Caregivers also carry a major burden. They track symptoms, organize appointments, listen for subtle changes, and often become the memory bank when the patient is tired or confused. Friends may ask, “What can I do?” The most useful answers are usually concrete: bring dinner, drive to treatment, sit with the patient, help with paperwork, walk the dog, or send a message that does not require a reply. “Let me know if you need anything” is kind, but “I can bring soup Wednesday” is operational kindness. Cancer families appreciate logistics with a side of love.
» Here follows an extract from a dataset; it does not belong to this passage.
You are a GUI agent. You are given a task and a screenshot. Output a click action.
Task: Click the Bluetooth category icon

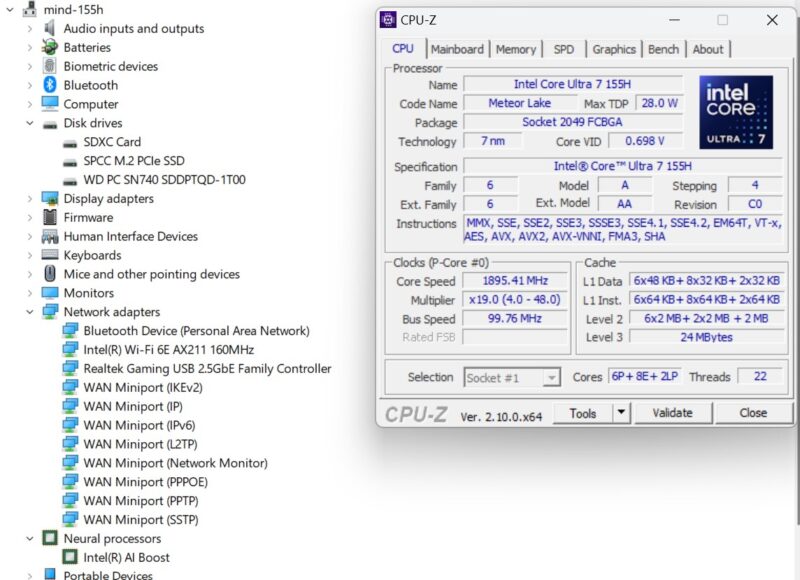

McCain’s diagnosis also sparked broader conversations about research. Glioblastoma has seen progress, but not enough. The disease remains stubborn, and survival improvements have been modest compared with advances in some other cancers. That makes research funding, clinical trial participation, tissue donation when appropriate, and public awareness important. Every study adds a little more light to a very difficult room.
Finally, the experience teaches humility. Medicine can do remarkable things: remove tumors through tiny openings, map speech centers, target radiation with precision, and design drugs that reach places once thought unreachable. But medicine also has limits. A serious diagnosis forces families to ask not only, “How long?” but also, “What matters most now?” That question is painful, but it can also be clarifying.
Conclusion: What McCain’s diagnosis really meant
Senator McCain’s brain cancer diagnosis meant that one of America’s most visible political figures was facing glioblastoma, an aggressive grade 4 brain tumor with a difficult prognosis. It meant surgery was only one part of care, not the entire story. It meant treatment would likely involve radiation, chemotherapy, careful monitoring, and hard conversations.
More broadly, it meant the country got a public lesson in a private disease. Glioblastoma is fast, complex, and deeply challenging. But the people who face it are not statistics. They are parents, spouses, friends, coworkers, veterans, teachers, neighbors, and, sometimes, senators with a long history of refusing to be easily defined.
The most honest answer to “what does that mean?” is this: it means serious illness, urgent treatment decisions, uncertain time, and a need for support. It also means that awareness matters. Research matters. Clear medical communication matters. And for families living with glioblastoma, every ordinary day can become something worth protecting fiercely.